MitoWorld: Mitochondrial transplantation or transfer involves the incorporation of mitochondria through different strategies, such as injection, vesicular transport, or intercellular bridges. Your study highlights the importance of mitonuclear incompatibility. How can we potentially optimize the coordinated expression and function of the hundred or so OxPhos subunits in the context of potential therapies?

Our previous work already found that this may be a relevant issue from a clinical point of view (PMID: 35236094; PMID: 32832682; PMID: 31588014; PMID: 27383793). Here we developed and refined in silico models of the OxPhos respiratory complexes that can be used to investigate ConScore-guided sequence variations in nuclear and mtDNA-encoded OxPhos components to anticipate compatibility issues, supporting further research in this area.

MitoWorld: Your work suggests that the high mutation rate of mtDNA is not just a vulnerability but may be an adaptive feature. Do you think that mtDNA mutability itself has been selected for during evolution?

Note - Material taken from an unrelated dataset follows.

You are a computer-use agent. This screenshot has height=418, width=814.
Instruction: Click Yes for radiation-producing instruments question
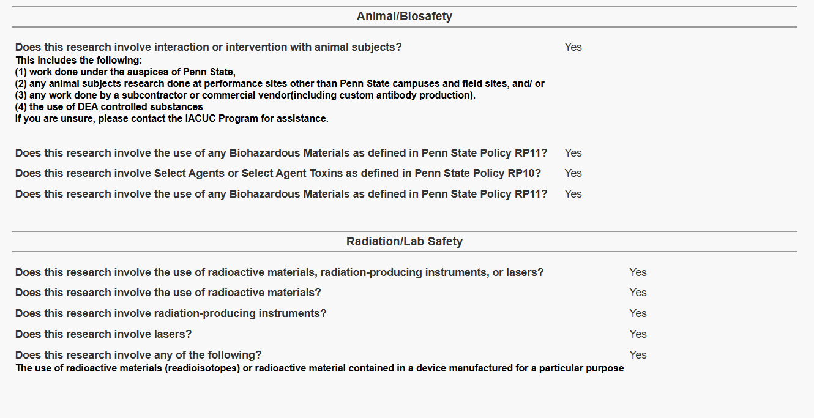(x=638, y=313)
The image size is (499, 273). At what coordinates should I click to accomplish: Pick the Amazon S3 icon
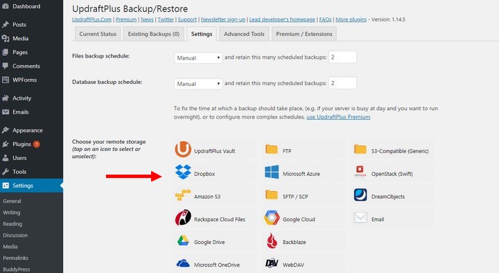pyautogui.click(x=183, y=195)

The answer is yes. The symbiosis that led to the origin of eukaryotic cells incorporated mtDNA from the very beginning. Therefore, the mutation rate of each chromosome, including the mtDNA, has been optimized for evolutive success. This idea was also suggested by Wallace in 2010. In our study, we observed that, compared to nuclear-encoded subunits, the variability in mtDNA-encoded subunits is higher between species (with some exceptions, depending on the respiratory complex) and within human populations. Moreover, interface residues in mtDNA-encoded subunits show greater variability than other regions of the same proteins, suggesting a relaxation of selective constraints that is maintained even among humans.

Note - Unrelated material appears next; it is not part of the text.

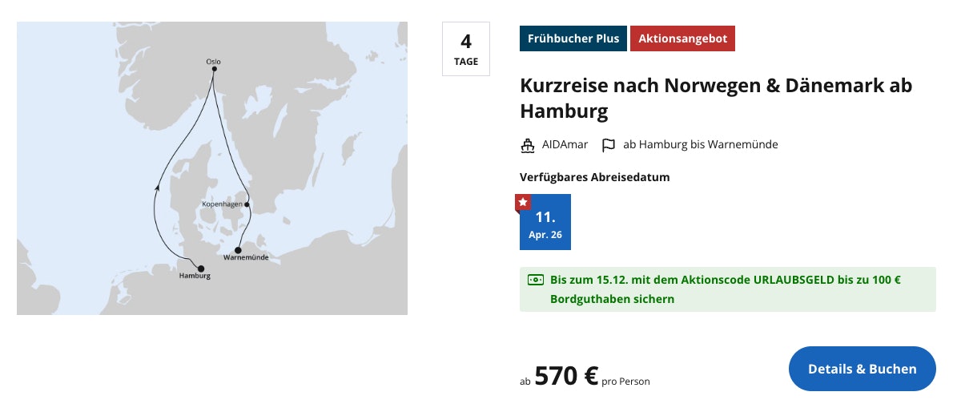Screen dimensions: 957x412
Task: Click the Warnemünde port dot on the map
Action: (x=238, y=249)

These patterns support the idea that mtDNA mutability should not be understood as a vulnerability, but rather an evolved feature that contributes to functional flexibility and adaptive potential, especially in the context of mito-nuclear coevolution. The increased mutation rate in mtDNA could allow more rapid exploration of sequence space, enabling compensatory adaptations in response to changes in nuclear-encoded partners or environmental pressures. While more evidence is needed to confirm whether mtDNA mutability itself has been directly selected for, our results are consistent with the hypothesis that this feature plays an adaptive role in fine-tuning oxidative phosphorylation and maintaining mito-nuclear compatibility.

MitoWorld: What are some big outstanding questions relating to how evolution molds the OxPhos machinery?

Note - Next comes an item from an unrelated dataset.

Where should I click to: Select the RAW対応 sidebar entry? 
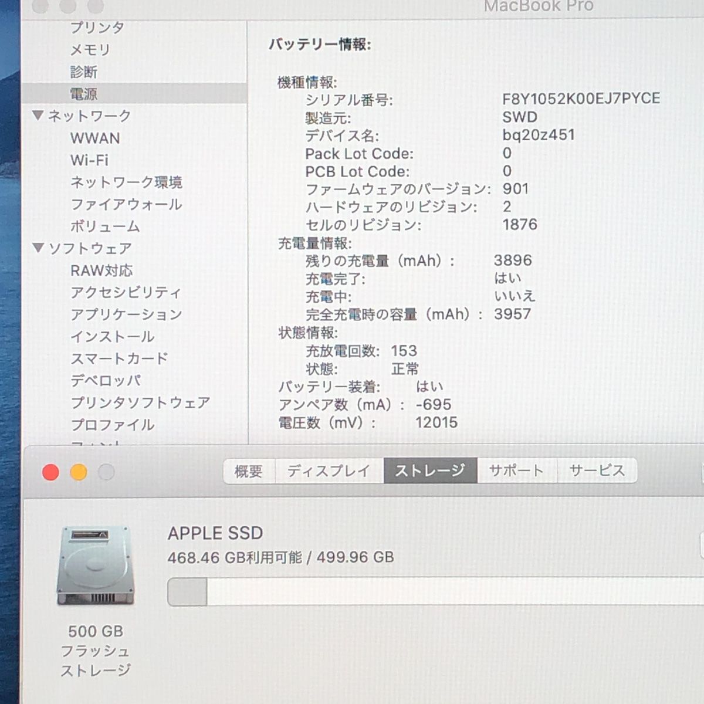coord(101,270)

Well, a challenge to address is investigating the functional differences in the OxPhos system among phylogenetic groups and their adaptive significance across various ecosystems. This exploration should occur at the residue, protein, respiratory complex, and supercomplex level.

References:

1. Lane, Nick (2018) Power, Sex, Suicide: Mitochondria and the Meaning of Life. Oxford University Press, Oxford, UK.

2. Cabrera-Alarcón JL, Rosa-Moreno M, Sánchez-García L, Agustín PH, Jiménez-Gómez MC, Martínez F, Sánchez-Cabo F, Enríquez JA (2025) Structural diversity and evolutionary constraints of oxidative phosphorylation. Cell Genom. 100945. doi: 10.1016/j.xgen.2025.100945. Epub ahead of print. PMID: 40614727.